WHAT IS BEING ASKED. Copies of all lines that contain "with" are needed; take them from the data below.

═════ STUDY MATERIAL

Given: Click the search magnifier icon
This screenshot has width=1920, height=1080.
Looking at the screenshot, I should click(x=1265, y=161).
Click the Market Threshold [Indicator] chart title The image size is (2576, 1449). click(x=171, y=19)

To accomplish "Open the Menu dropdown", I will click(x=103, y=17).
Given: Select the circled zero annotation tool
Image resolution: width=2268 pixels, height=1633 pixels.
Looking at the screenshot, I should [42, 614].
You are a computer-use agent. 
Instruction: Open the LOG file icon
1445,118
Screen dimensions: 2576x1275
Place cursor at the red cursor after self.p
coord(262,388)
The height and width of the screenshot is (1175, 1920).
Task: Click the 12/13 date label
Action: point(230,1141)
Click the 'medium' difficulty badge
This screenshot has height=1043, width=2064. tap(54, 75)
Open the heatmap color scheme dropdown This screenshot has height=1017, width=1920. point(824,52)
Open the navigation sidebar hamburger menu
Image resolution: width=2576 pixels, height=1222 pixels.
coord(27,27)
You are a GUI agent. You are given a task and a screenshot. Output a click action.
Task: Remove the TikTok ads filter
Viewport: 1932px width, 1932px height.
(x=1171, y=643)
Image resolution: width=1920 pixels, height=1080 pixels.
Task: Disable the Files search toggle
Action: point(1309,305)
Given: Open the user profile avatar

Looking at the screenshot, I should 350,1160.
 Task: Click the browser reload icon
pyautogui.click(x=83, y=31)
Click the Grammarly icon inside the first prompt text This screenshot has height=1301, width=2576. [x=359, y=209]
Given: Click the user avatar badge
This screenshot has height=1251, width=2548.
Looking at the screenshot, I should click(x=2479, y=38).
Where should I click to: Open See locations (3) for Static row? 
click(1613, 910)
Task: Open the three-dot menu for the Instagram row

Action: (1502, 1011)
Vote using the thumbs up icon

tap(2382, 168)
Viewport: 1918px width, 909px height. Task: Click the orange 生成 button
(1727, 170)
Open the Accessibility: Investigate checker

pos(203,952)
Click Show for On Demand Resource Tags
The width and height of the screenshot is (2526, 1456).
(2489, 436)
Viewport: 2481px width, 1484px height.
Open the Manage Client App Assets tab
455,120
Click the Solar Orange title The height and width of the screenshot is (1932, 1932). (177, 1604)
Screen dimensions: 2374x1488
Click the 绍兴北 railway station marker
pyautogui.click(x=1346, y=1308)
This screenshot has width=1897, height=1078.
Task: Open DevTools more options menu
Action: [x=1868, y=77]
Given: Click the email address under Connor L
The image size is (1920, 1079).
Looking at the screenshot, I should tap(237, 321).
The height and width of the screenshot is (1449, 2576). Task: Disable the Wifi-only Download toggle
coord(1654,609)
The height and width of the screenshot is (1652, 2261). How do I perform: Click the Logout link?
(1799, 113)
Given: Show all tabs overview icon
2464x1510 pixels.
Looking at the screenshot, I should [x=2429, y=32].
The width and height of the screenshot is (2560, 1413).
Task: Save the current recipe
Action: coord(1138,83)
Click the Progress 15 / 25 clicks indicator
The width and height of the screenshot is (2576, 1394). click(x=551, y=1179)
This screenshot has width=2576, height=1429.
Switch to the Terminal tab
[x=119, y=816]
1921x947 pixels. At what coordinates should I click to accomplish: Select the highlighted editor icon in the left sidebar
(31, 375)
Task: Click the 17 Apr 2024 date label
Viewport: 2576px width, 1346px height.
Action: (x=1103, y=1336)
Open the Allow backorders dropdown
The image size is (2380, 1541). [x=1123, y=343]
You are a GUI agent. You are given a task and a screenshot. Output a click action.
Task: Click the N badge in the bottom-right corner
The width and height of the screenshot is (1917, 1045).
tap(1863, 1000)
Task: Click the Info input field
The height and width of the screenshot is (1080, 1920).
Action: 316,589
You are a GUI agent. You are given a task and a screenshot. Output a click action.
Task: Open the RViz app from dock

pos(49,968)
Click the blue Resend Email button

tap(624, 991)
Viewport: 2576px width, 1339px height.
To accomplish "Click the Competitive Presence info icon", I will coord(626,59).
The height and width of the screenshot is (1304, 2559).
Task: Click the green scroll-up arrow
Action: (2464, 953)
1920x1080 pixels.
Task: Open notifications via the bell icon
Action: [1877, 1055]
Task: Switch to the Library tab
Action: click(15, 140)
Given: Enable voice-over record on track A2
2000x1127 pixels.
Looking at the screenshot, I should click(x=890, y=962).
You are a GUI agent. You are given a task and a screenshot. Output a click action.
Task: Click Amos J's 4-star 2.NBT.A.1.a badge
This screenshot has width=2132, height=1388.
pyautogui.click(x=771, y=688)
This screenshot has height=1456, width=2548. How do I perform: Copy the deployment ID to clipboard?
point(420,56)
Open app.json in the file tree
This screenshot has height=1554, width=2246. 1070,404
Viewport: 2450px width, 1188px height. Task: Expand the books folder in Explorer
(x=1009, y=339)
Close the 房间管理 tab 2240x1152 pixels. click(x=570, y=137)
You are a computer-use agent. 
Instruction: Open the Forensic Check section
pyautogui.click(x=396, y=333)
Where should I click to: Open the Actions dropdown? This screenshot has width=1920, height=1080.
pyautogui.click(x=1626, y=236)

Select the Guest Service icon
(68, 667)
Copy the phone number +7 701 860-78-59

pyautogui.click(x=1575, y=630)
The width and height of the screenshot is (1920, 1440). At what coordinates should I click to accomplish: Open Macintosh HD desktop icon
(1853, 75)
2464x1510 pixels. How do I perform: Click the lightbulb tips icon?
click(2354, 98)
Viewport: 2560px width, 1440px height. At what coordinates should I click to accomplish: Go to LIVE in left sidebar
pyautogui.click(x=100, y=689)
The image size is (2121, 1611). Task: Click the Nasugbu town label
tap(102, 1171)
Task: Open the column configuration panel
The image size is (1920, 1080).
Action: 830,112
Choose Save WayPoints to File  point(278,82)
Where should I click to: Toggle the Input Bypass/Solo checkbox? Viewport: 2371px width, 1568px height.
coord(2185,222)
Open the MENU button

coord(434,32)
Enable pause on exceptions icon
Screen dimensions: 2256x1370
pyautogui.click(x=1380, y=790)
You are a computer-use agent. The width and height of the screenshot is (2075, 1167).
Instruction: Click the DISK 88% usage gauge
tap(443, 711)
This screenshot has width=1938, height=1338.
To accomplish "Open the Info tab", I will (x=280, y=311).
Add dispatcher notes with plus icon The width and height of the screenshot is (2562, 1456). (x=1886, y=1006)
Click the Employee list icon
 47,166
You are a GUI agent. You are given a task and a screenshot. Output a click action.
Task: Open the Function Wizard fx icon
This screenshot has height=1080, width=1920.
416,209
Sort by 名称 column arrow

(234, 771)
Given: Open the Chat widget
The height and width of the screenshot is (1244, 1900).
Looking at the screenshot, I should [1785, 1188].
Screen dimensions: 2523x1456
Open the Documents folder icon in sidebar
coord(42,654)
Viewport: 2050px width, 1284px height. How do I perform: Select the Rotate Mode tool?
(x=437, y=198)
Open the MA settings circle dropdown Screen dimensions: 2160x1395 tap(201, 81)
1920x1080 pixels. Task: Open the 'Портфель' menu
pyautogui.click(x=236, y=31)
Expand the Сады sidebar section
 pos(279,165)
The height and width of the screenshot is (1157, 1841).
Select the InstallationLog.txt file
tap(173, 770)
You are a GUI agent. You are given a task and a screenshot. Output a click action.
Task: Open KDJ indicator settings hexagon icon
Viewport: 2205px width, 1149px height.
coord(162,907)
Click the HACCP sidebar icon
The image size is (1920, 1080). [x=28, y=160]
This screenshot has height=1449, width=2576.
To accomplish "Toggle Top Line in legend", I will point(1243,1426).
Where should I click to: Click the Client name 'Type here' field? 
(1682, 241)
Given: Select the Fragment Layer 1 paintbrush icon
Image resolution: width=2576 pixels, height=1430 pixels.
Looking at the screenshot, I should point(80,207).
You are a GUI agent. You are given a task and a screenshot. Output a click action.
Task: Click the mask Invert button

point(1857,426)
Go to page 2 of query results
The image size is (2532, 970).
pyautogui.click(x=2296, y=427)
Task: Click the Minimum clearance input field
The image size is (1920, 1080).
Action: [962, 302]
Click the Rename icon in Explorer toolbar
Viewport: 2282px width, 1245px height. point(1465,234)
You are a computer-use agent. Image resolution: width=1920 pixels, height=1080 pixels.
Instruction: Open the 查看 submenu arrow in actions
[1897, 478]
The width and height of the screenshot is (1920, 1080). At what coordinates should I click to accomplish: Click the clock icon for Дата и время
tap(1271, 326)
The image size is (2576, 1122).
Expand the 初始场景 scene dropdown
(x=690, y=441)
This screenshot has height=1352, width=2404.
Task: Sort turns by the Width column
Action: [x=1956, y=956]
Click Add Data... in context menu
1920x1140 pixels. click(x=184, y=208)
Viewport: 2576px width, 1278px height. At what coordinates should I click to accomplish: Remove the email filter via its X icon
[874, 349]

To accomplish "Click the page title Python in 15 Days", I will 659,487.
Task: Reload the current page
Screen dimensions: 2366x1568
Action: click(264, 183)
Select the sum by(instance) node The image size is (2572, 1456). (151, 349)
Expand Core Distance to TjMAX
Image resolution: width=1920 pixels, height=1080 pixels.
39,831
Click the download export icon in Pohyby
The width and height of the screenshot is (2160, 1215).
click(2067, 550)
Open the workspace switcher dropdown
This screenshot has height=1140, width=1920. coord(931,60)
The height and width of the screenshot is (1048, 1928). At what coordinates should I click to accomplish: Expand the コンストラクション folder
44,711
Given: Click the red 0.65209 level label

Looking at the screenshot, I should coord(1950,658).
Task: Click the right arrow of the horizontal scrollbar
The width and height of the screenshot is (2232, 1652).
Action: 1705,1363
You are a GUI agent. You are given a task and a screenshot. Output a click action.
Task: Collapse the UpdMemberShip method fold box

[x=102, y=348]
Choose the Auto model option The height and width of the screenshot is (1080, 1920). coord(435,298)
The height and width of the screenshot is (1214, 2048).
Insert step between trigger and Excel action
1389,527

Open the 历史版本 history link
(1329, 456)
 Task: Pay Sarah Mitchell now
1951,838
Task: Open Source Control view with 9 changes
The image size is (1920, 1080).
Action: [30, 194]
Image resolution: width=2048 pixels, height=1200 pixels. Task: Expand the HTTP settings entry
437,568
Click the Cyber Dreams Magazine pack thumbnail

══════════

FINISHED EXERCISE.
Add dispatcher notes with plus icon The width and height of the screenshot is (2562, 1456). (x=1886, y=1006)
Task: Open Source Control view with 9 changes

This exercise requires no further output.